For their efforts, the couple recently received the Society for Visual anthropology’s Jean Rouch Award for Collaborative Filmmaking.
Funding is always a problem for producers of independent documentaries. Friedman said that funding for Please Don’t Beat Me, Sir! came from academic sales of Acting Like a Thief, online fundraising and grants from funding agencies such as The New York State Council for the Arts and the Asia Network for Documentary at the Busan International Film Festival.
GLOBAL FILMMAKING TEAM
Friedman, a native of New Jersey where he was raised in a Jewish family, and Talukdar, an Indian who grew up in New Delhi steeped in Hindu traditions, have put their own roots in the background and now work as an international movie-making team with global audiences in mind. He spends most of the year in Taiwan, usually only leaving the country for a few weeks of the year.
“Shashwati earlier was working quite a bit in New York and traveling back and forth to New York a lot, but lately she’s been doing more work in India and has two new projects based in her hometown. The first is about 17th and 18th century mural paintings and the second is a fiction piece that is still in development.”
Talukdar, 45, is also producing a movie about Taiwanese democracy, she told the Taipei Times.
“This project grew out of Kerim’s friendship with two men who were imprisoned during the White Terror period,” she said. “They spent 10 years in prison just for reading the wrong books. I would like to make an experimental documentary inspired by their stories, but it is too early in the process to say much more about the project.”
Don’t Beat Me, Sir! had its world premiere at the 2011 Busan International Film Festival and it also recently received a “special mention” at the 2012 Zanzibar International Film Festival. But since the couple shot the film in India, the International Film Festival of India in Goa was especially important for them, Talukdar said.
“Not only was it the Indian premiere of our film, but it was an opportunity to raise awareness about the plight of the group in the film,” she said. “The Goa screening was a big success, with many people staying long afterwards for intense but friendly discussions.”

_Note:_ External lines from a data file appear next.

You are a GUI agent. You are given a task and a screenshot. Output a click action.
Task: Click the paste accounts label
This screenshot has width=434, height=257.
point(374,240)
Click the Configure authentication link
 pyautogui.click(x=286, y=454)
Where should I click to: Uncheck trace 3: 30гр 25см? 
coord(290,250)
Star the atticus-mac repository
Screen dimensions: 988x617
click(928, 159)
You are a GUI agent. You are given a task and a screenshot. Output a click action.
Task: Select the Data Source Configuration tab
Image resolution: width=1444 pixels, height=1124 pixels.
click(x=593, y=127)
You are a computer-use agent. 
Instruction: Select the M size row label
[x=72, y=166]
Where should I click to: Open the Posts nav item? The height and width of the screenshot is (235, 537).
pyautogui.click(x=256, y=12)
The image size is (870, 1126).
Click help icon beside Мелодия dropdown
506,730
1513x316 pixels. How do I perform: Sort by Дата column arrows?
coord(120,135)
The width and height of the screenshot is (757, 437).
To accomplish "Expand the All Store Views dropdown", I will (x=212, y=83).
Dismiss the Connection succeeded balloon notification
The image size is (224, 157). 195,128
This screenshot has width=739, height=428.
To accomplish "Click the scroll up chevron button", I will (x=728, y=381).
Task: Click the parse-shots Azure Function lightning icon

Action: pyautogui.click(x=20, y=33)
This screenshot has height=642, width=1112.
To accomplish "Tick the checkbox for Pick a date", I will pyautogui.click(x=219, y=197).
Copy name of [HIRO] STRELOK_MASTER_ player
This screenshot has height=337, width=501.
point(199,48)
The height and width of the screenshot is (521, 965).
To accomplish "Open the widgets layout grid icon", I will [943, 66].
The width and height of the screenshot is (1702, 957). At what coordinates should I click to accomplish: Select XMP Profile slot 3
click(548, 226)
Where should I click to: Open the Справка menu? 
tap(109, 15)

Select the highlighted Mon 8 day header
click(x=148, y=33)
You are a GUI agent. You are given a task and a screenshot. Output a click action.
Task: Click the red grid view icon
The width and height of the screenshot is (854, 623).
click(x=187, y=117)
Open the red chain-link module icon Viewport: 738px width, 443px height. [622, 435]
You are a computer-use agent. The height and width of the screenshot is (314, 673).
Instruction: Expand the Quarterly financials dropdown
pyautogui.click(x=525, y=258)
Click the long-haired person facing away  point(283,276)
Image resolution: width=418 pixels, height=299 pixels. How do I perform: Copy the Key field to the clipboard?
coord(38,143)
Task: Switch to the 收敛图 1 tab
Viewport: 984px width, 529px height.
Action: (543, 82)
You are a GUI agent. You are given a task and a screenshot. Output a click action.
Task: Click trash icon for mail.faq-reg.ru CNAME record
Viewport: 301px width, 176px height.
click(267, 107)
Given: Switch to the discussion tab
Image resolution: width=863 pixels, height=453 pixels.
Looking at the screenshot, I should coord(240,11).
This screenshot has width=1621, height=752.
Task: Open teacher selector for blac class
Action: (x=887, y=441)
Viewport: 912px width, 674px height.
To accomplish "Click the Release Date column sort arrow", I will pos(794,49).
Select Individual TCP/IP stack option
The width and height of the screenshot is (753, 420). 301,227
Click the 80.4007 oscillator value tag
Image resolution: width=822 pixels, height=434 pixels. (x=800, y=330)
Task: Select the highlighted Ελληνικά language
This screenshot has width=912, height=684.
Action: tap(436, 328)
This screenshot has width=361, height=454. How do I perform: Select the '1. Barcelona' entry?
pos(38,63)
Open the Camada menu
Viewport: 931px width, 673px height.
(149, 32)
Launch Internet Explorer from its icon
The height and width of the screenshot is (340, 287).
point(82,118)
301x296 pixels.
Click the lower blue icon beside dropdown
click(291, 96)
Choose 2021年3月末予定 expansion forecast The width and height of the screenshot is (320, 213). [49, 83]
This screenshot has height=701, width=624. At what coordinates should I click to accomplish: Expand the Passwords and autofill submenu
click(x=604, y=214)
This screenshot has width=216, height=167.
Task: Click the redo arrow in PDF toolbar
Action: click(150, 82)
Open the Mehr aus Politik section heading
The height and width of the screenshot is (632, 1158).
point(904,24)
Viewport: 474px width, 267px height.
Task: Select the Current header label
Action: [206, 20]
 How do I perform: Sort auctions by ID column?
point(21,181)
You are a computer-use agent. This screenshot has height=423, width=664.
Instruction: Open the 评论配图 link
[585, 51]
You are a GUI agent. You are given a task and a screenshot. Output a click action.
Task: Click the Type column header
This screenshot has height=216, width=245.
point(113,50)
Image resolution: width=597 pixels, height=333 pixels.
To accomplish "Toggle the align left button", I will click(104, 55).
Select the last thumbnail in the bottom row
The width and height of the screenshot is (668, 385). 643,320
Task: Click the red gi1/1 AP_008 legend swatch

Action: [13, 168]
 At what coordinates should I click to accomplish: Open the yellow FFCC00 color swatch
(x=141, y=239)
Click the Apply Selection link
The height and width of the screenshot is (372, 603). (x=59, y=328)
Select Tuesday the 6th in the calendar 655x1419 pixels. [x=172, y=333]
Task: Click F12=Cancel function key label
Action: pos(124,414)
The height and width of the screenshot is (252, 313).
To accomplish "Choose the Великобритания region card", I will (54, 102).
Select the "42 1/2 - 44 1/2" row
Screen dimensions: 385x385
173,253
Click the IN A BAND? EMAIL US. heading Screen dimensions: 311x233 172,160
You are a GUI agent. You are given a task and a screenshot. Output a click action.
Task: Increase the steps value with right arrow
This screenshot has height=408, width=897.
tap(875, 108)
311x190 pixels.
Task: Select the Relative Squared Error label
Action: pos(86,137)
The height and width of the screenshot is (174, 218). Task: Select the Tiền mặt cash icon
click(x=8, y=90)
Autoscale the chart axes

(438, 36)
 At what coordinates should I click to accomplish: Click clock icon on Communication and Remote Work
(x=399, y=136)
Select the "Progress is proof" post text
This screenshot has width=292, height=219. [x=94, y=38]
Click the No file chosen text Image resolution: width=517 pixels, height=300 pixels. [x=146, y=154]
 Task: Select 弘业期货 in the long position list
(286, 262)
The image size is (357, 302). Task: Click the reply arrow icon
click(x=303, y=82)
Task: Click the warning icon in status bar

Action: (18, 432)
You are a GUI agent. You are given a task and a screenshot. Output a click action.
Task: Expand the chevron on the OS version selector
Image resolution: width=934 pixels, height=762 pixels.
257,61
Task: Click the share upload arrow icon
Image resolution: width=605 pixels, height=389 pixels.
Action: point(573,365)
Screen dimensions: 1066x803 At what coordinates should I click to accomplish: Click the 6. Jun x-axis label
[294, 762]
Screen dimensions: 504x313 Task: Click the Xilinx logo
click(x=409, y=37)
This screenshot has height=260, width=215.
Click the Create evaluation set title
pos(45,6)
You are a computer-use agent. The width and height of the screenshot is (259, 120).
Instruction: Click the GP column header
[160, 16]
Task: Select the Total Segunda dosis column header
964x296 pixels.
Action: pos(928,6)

Friedman said they are currently working on a DVD version of the film and volunteers have already provided translations in Chinese, Spanish, French, Arabic, Swedish, Bulgarian and German. With the movie in the can and now screening on several continents, Friedman and Talukdar hope to use the film to raise awareness and funds.
“Budhan Theatre is not just a theater troupe, they’re re also an important community organization,” Friedman said. “We founded a nonprofit, called Vimukta, to help support their community development and education programs. We are now trying to raise money to support their children’s theater program.”